Dhabaleswar K. Panda

Ohio State University

[intermediate] Exploiting High-performance Computing for Deep Learning: Why and How?

Summary

The recent advances in Deep Learning (DL) have led to many exciting challenges and opportunities for CS and AI researchers alike. Modern DL frameworks like TensorFlow, PyTorch, and several others have emerged that offer ease of use and flexibility to train, and deploy various types of Deep Neural Networks (DNNs). In this tutorial, we will provide an overview of interesting trends in DNN design and how cutting-edge hardware architectures and high-performance interconnects are playing a key role in moving the field forward. We will also present an overview of different DNN architectures and DL frameworks. Most DL frameworks started with a single-node design. However, approaches to parallelize the process of DNN training are also being actively explored. The DL community has moved along different distributed training designs that exploit communication runtimes like gRPC, MPI, and NCCL. We highlight new challenges and opportunities for communication runtimes to exploit high-performance CPU and GPU architectures to efficiently support large-scale distributed DNN training. We also highlight some of our co-design efforts to utilize MPI for large-scale DNN training on cutting-edge CPU and GPU architectures available on modern HPC clusters. Finally, we include hands-on exercises to enable the attendees to gain first-hand experience of running distributed DNN training experiments on a modern GPU cluster.

Syllabus

Introduction of Deep Learning (DL) and Its Applications
Overview of Execution Environments
Parallel and Distributed DNN Training
Latest Trends in HPC Technologies
Challenges in Exploiting HPC Technologies for DL
Solutions and Case Studies in Distributed DNN Training
Hands-on Exercises
Open Issues and Challenges

References

[1] A. Jain, A. Awan, A. Aljuhani, J. Hashmi, Q. Anthony, H. Subramoni, D. Panda, R. Machiraju, and A. Parwani, “Gems: Gpu-enabled memory-aware model-parallelism system for distributed dnn training,” in 2020 SC20: International Conference for High Performance Computing, Networking, Storage and Analysis (SC), pp. 621–635, IEEE ComputerSociety, 2020.

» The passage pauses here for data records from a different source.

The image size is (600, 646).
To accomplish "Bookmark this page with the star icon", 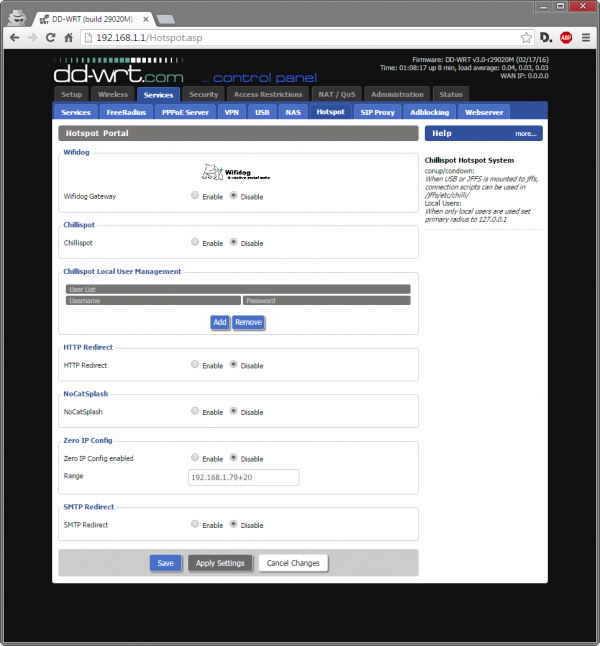I will click(522, 37).
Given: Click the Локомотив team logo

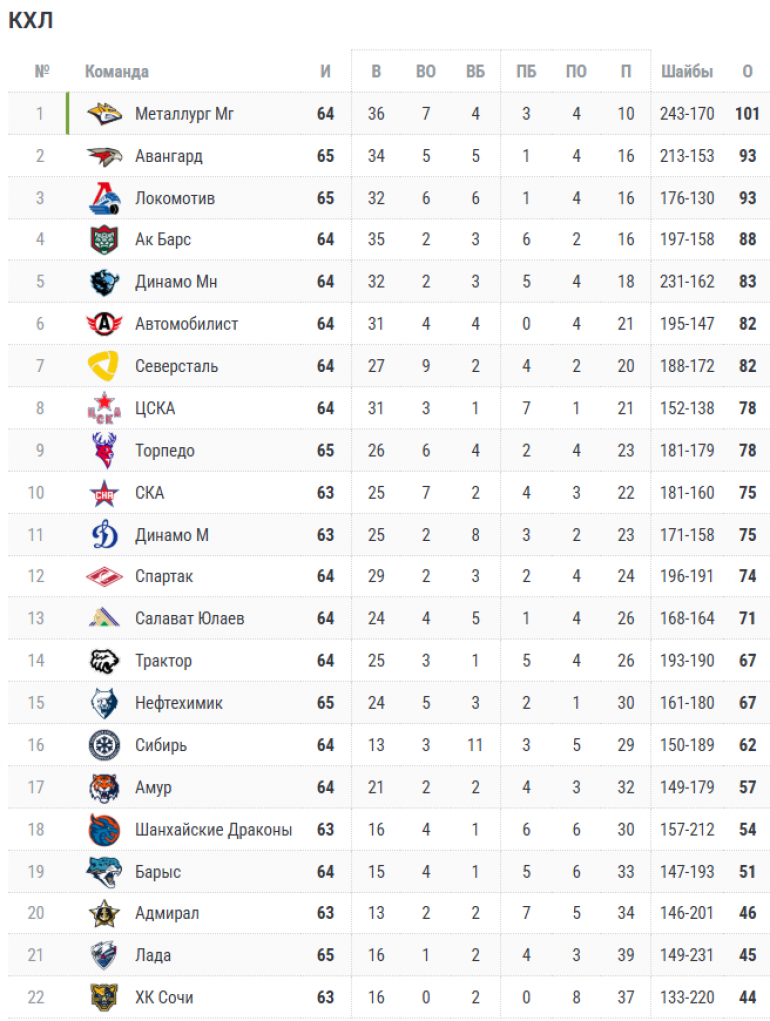Looking at the screenshot, I should point(104,198).
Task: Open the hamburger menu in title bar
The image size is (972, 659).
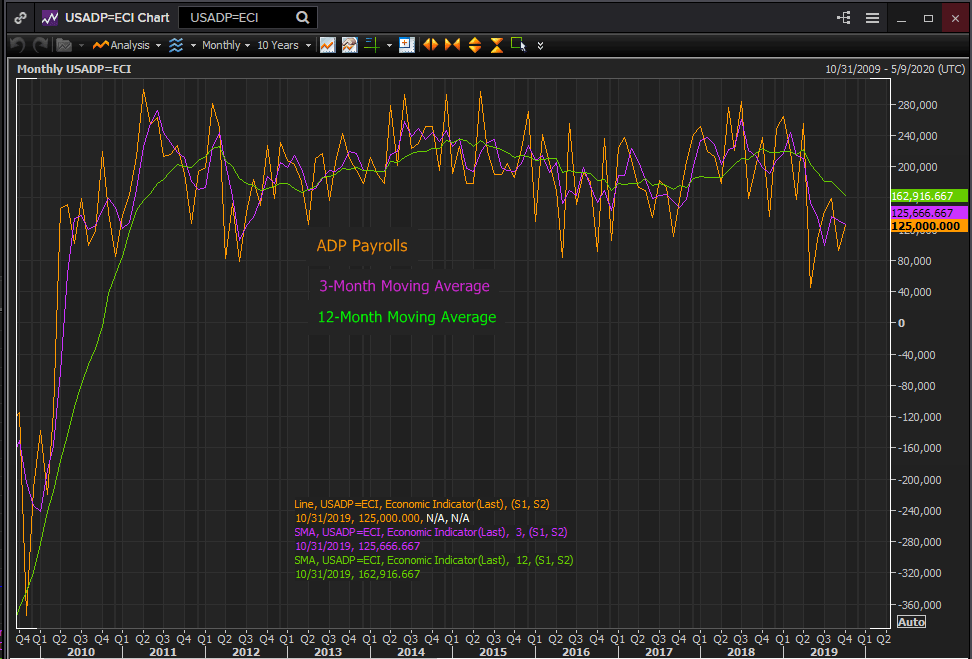Action: click(x=872, y=18)
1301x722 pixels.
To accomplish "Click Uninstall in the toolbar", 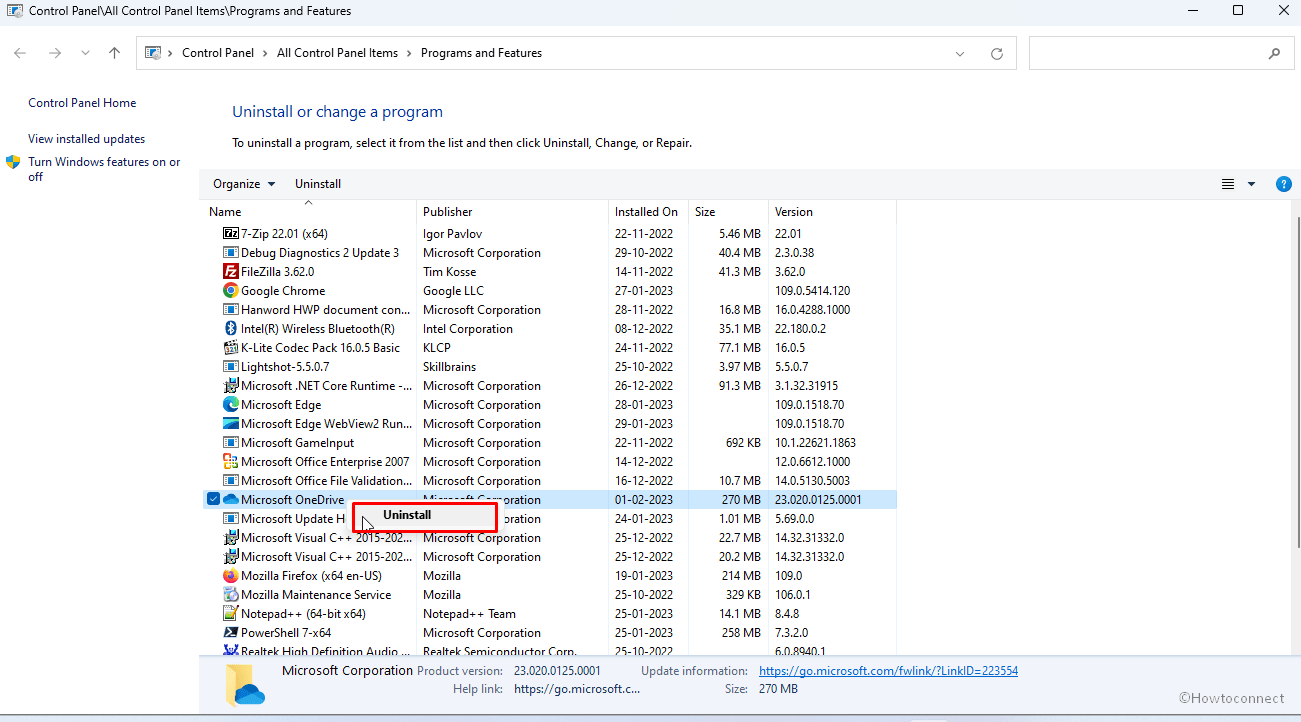I will tap(318, 184).
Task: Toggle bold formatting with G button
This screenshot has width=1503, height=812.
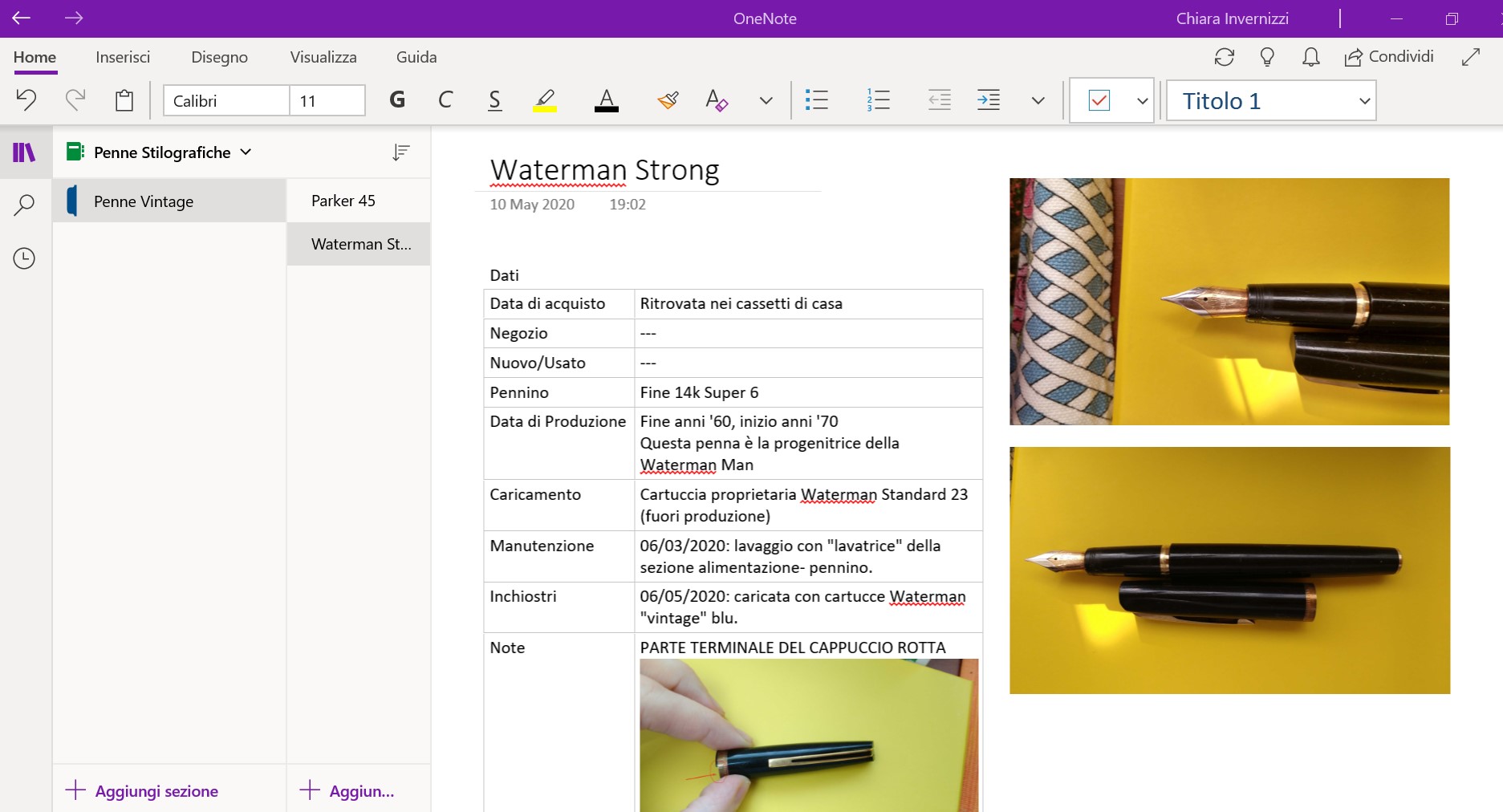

[2] Awan A.A., Jain A., Anthony Q., Subramoni H., Panda D.K. (2020) HyPar-Flow: Exploiting MPI and Keras for Scalable Hybrid-Parallel DNN Training with TensorFlow. In: Sadayappan P., Chamberlain B., Juckeland G., Ltaief H. (eds) High Performance Computing. ISC High Performance 2020. Lecture Notes in Computer Science, vol 12151. Springer, Cham. https://doi.org/10.1007/978-3-030-50743-5_5

[3] Ammar Ahmad Awan, Khaled Hamidouche, Jahanzeb Maqbool Hashmi, and Dhabaleswar K. Panda. 2017. S-Caffe: Co-designing MPI Runtimes and Caffe for Scalable Deep Learning on Modern GPU Clusters. SIGPLAN Not. 52, 8 (August 2017), 193–205. DOI:https://doi.org/10.1145/3155284.3018769

[4] A. Jain, A. A. Awan, Q. Anthony, H. Subramoni and D. K. D. Panda, “Performance Characterization of DNN Training using TensorFlow and PyTorch on Modern Clusters,” 2019 IEEE International Conference on Cluster Computing (CLUSTER), 2019, pp. 1-11, doi: 10.1109/CLUSTER.2019.8891042.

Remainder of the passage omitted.